E lo sa anche Lando Norris, il simpaticissimo, trascinante Norris, che ha ammesso di aver sofferto di ansia durante il suo primo anno da rookie con la McLaren. Sembrava essere sicurissimo di sé, sfrontato come solo un ventenne può essere, e invece era consumato nel profondo dalla convinzione di non essere abbastanza, di non meritarsi il posto che aveva ottenuto con le unghie e con i denti. Chiamasi sindrome dell’impostore: ci si convince di trovarsi per miracolo in una posizione di prestigio. Non bastano le continue prove del contrario. Ci si sente fuori posto, ed è un supplizio.

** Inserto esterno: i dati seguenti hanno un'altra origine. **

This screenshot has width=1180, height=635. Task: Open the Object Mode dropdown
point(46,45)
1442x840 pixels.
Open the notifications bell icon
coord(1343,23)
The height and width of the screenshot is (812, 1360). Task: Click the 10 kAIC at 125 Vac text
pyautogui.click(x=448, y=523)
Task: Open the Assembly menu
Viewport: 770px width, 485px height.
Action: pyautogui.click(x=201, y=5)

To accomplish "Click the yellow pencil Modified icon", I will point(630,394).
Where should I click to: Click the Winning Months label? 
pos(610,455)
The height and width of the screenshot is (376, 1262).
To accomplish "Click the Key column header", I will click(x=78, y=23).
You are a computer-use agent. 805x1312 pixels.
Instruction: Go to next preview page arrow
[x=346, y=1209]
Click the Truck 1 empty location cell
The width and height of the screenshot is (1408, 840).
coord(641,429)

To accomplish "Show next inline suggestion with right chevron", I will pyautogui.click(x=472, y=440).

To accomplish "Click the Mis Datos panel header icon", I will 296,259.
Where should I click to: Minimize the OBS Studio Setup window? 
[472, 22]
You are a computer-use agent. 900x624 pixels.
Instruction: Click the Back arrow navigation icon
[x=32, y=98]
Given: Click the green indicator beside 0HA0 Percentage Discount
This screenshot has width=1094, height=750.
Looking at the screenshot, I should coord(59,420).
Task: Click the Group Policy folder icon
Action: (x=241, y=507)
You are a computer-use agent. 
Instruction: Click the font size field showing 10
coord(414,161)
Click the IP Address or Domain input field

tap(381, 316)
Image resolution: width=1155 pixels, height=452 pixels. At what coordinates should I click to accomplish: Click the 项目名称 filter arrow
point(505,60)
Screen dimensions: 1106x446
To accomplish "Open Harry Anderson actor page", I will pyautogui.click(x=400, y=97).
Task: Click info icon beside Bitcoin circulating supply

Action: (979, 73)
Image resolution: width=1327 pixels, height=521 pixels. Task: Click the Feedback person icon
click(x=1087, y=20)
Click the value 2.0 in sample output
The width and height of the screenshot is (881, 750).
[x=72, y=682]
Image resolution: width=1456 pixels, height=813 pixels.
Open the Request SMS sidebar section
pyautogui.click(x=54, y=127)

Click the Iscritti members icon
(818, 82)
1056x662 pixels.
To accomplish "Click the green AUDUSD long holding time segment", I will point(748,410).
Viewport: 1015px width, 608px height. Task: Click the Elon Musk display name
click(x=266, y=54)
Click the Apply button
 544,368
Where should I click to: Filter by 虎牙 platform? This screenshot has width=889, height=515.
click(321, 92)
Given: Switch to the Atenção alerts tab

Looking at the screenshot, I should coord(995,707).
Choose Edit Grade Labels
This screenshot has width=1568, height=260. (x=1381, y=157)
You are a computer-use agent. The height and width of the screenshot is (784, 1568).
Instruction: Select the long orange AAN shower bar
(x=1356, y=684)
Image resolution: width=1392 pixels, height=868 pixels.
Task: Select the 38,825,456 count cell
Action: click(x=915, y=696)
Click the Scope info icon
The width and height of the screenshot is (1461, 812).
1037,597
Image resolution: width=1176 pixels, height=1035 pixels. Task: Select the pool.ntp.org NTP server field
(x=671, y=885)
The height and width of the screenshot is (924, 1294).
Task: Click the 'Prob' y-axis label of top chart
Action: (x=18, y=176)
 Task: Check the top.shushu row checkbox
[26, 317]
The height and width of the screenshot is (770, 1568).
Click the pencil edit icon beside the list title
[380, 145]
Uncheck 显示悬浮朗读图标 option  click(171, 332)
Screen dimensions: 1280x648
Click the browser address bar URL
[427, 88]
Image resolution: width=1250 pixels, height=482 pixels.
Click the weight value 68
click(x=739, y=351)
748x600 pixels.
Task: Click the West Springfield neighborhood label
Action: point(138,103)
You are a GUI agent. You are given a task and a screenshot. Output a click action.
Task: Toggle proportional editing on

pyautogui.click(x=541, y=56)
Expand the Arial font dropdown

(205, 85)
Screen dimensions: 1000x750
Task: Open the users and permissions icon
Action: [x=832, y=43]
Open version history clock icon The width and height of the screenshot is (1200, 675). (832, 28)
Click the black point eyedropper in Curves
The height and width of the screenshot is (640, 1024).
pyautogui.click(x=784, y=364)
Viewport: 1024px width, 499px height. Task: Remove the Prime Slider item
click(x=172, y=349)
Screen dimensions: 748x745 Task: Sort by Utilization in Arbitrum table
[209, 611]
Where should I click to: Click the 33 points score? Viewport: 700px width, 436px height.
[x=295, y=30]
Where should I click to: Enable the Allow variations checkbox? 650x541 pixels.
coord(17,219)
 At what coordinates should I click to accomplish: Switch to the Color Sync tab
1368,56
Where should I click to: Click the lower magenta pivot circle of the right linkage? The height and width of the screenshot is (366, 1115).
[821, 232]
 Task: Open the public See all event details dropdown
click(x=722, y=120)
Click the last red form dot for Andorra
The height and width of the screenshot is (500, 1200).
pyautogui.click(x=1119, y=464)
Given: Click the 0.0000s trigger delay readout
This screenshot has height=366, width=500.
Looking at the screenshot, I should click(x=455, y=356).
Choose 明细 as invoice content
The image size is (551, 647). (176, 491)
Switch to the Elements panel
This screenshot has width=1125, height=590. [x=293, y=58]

Lando ne è uscito con l’aiuto di un professionista, intraprendendo un percorso che avrebbe potuto tenere segreto. Ne ha voluto parlare, invece: ed è qui che esce la vera forza, quella di mostrare le proprie debolezze più recondite. Difficoltà quasi invisibili, ma invalidanti come dei problemi fisici. Sui quali nessuno avrebbe nulla da ridire. Quando c’è la mente di mezzo, invece, è tutto più sottile. Ma non per questo più semplice da dissipare, anzi. Quindi ben vengano dieci, cento, mille cavalieri del rischio che trovano il coraggio di mostrare i loro lati più intimi. Perché anche questo è coraggio, che ne dica chi una situazione del genere, per fortuna, non l’ha mai vissuta.